--- Start Reading text ---
Subscribe

Nine things your home insurance may not cover

There may be some surprising things that aren't covered by your current home-insurance policy.

  • close
    Termites like these at the University of Florida gnawed through 10 million rupees at an Indian bank, Friday.
    Thomas Wright/University of Florida/AP/File
    View Caption
  • About video ads
    View Caption
of

If you've never read the entirety of your homeowners insurance policy, you might believe you're protected against any kind of problem with your home or property. But the truth is, many things are specifically excluded from most policies. Most of us know flooding and water damage is not generally covered by standard policies. The rest, though, may surprise you.

Does your homeowner's policy cover any of these 10 items? If not, consider getting special endorsements or riders to make sure you have the proper level of coverage.

1. Pools

You might think the liability insurance tied to your policy will suffice, but it's probably not high enough to protect you against many pool-related injuries. A typical homeowners policy covers about $100,000 in liability insurance — but if you have a pool, you'll probably need greater protection. The Insurance Information Institute recommends bumping your liability insurance to $300,000 or even $500,000.
--- End Reading text ---
▶ **Instruction**
Set down, word for word, the part of the home insurance article that begins with the words "Does your homeowner's" and ends with "level of coverage.".
--- Start Recorded data ---
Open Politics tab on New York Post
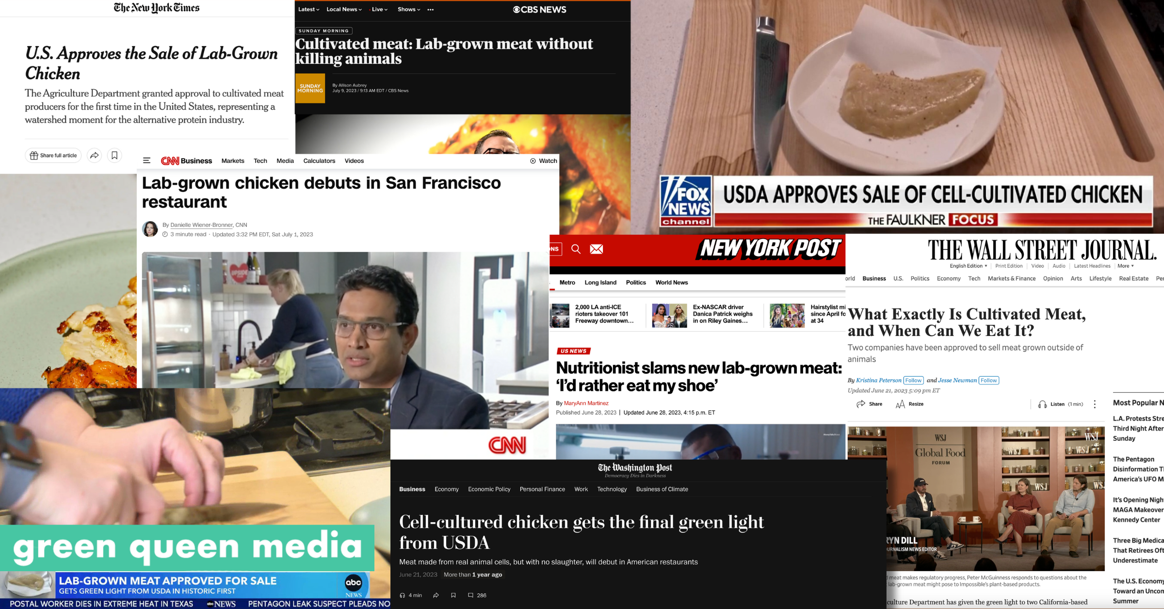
--- End Recorded data ---
▶ **Result for this exercise**
Does your homeowner's policy cover any of these 10 items? If not, consider getting special endorsements or riders to make sure you have the proper level of coverage.